6
votes

I am using the DataFrame API of pyspark (Apache Spark) and am running into the following problem:

When I join two DataFrames that originate from the same source DataFrame, the resulting DF will explode to a huge number of rows. A quick example:

I load a DataFrame with n rows from disk:

df = sql_context.parquetFile('data.parquet')

Then I create two DataFrames from that source.

df_one = df.select('col1', 'col2')
df_two = df.select('col1', 'col3')

Finally I want to (inner) join them back together:

df_joined = df_one.join(df_two, df_one['col1'] == df_two['col1'], 'inner')

The key in col1 is unique. The resulting DataFrame should have n rows, however it does have n*n rows.

That does not happen, when I load df_one and df_two from disk directly. I am on Spark 1.3.0, but this also happens on the current 1.4.0 snapshot.

Can anyone explain why that happens?

2
Sorry are you wanting df_one.merge(df_two, left_on='col1', right_on='col2', how='inner')? - EdChum
@EdChum Sorry, I forgot to mention that I am using Apache Spark and edited the question to reflect that. There is no such thing as merge on a Spark DataFrame I'm afraid. - karlson
OK thought this might be a pandas question - EdChum
Could you elaborate a bit on your use case, since splitting and then joining back together sounds a bit sub-optimal? Why the split? - Marko Bonaci
@MarkoBonaci This is a contrived example. In reality one might want to do something complex with part of the data, do something else with another part of the data and then maybe implement a filter by inner joining the two results. There are always other means to achieve the same thing of course, but still the above should work, right? - karlson

2 Answers

4
votes

If I'm reading this correctly, df_two doesn't have a col2

    df_one = df.select('col1', 'col2')
    df_two = df.select('col1', 'col3')

So when you do:

    df_one.join(df_two, df_one['col1'] == df_two['col2'], 'inner')

That should fail. If you meant to say

    df_one.join(df_two, df_one['col1'] == df_two['col1'], 'inner')

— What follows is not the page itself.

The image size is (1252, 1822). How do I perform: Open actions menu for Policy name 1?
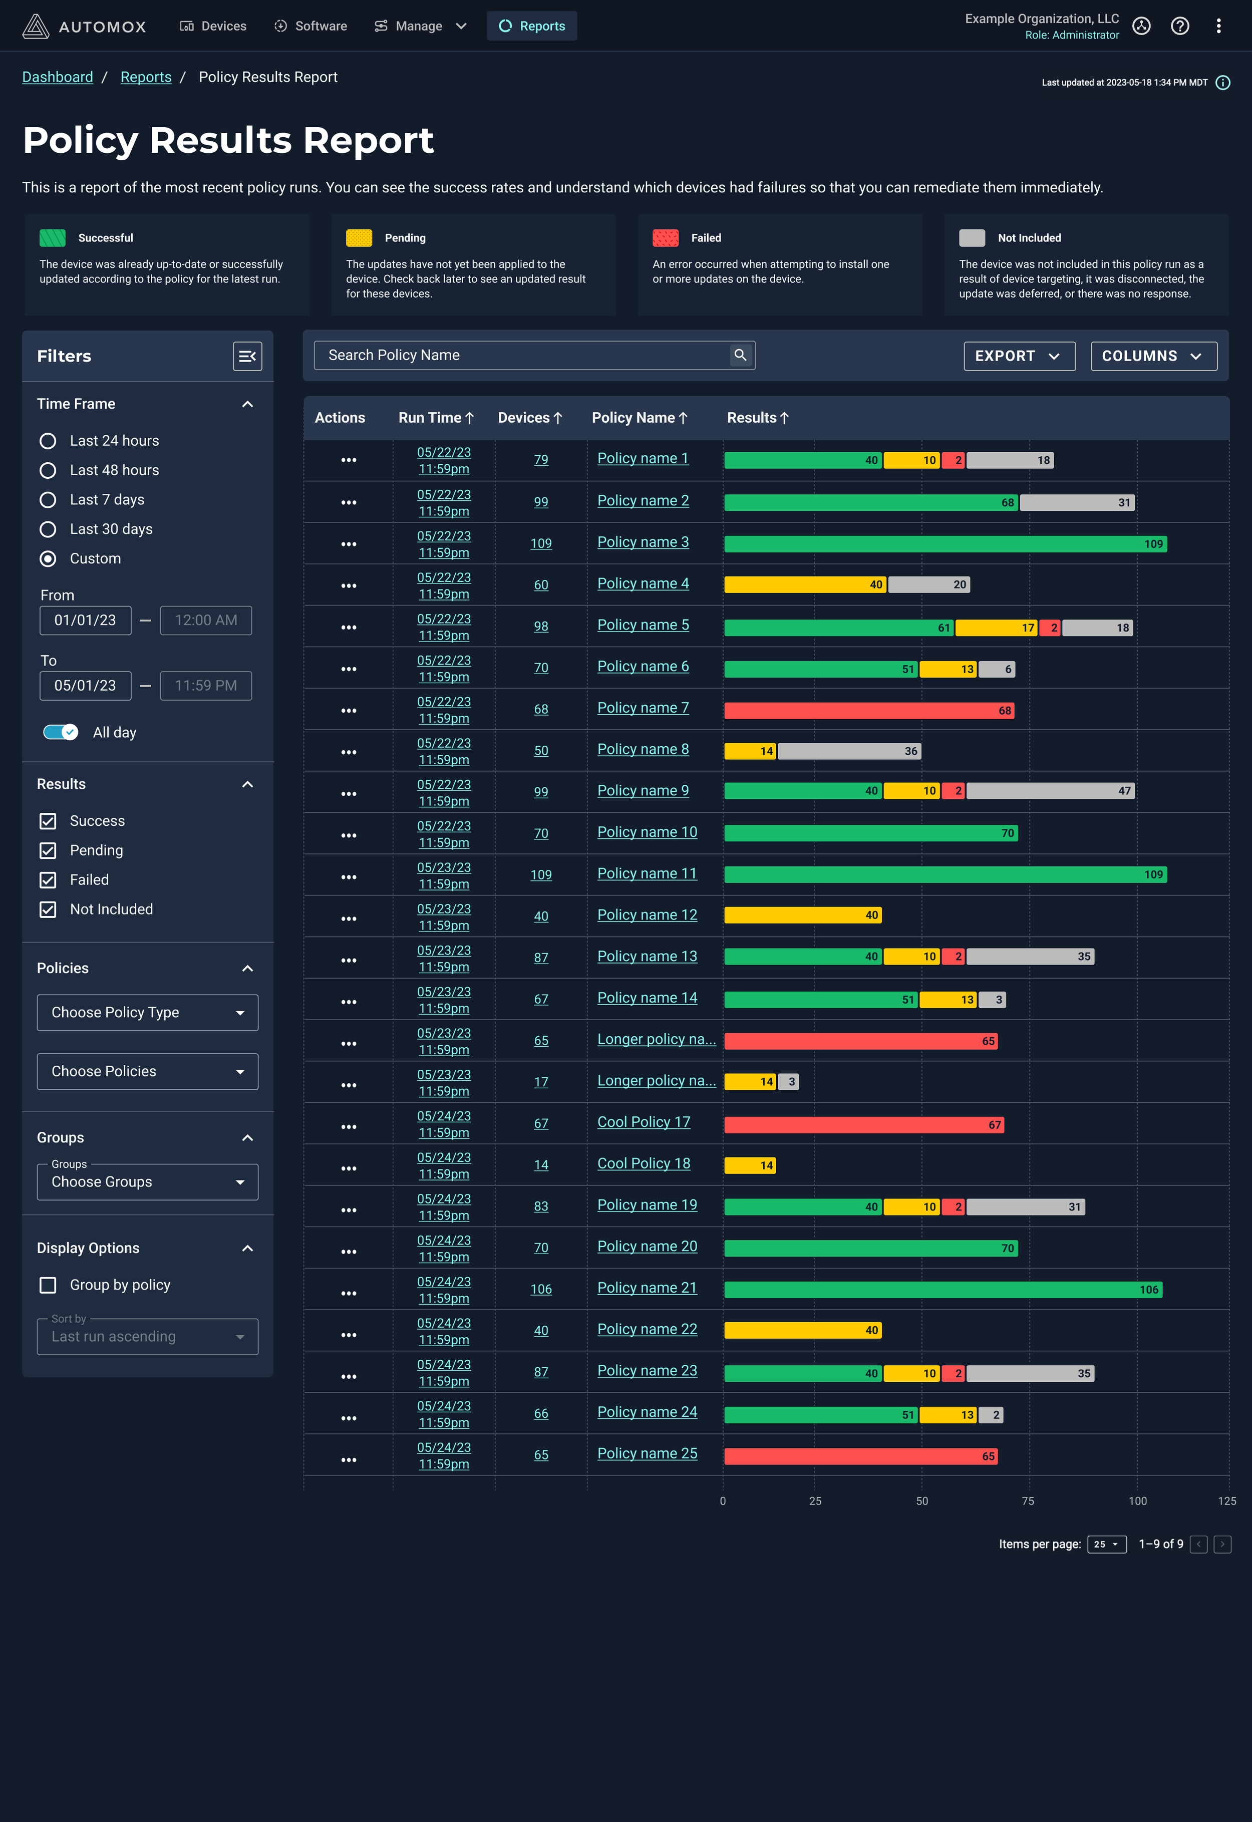click(x=348, y=460)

However, the fact that you're loading from the same data frame should have no impact. I would suggest that you do:

    df_one.show()
    df_two.show()

To ensure that the data you've selected is what you expected.

1
votes

I'm seeing this problem in my large dataset too, on Spark 1.3. Unfortunately, in the small, contrived examples I made up 'join' works correctly. I feel like there's some underlying bug from the steps preceeding the join perhaps

Performing the join (Note: DateTime is just a string):

> join = df1.join(df2, df1.DateTime == df2.DateTime, "inner")
> join.count()

250000L

This is obviously returning the full 500*500 cartesian join.

What does work for me is switching to SQL:

  > sqlc.registerDataFrameAsTable(df1, "df1")
  > sqlc.registerDataFrameAsTable(df2, "df2")
  > join = sqlc.sql("select * from df1, df2 where df1.DateTime = df2.DateTime")
  > join.count()
  471L

That value looks right.

Seeing this, I personally will not be using pyspark's DataFrame.join() until I can understand this difference better.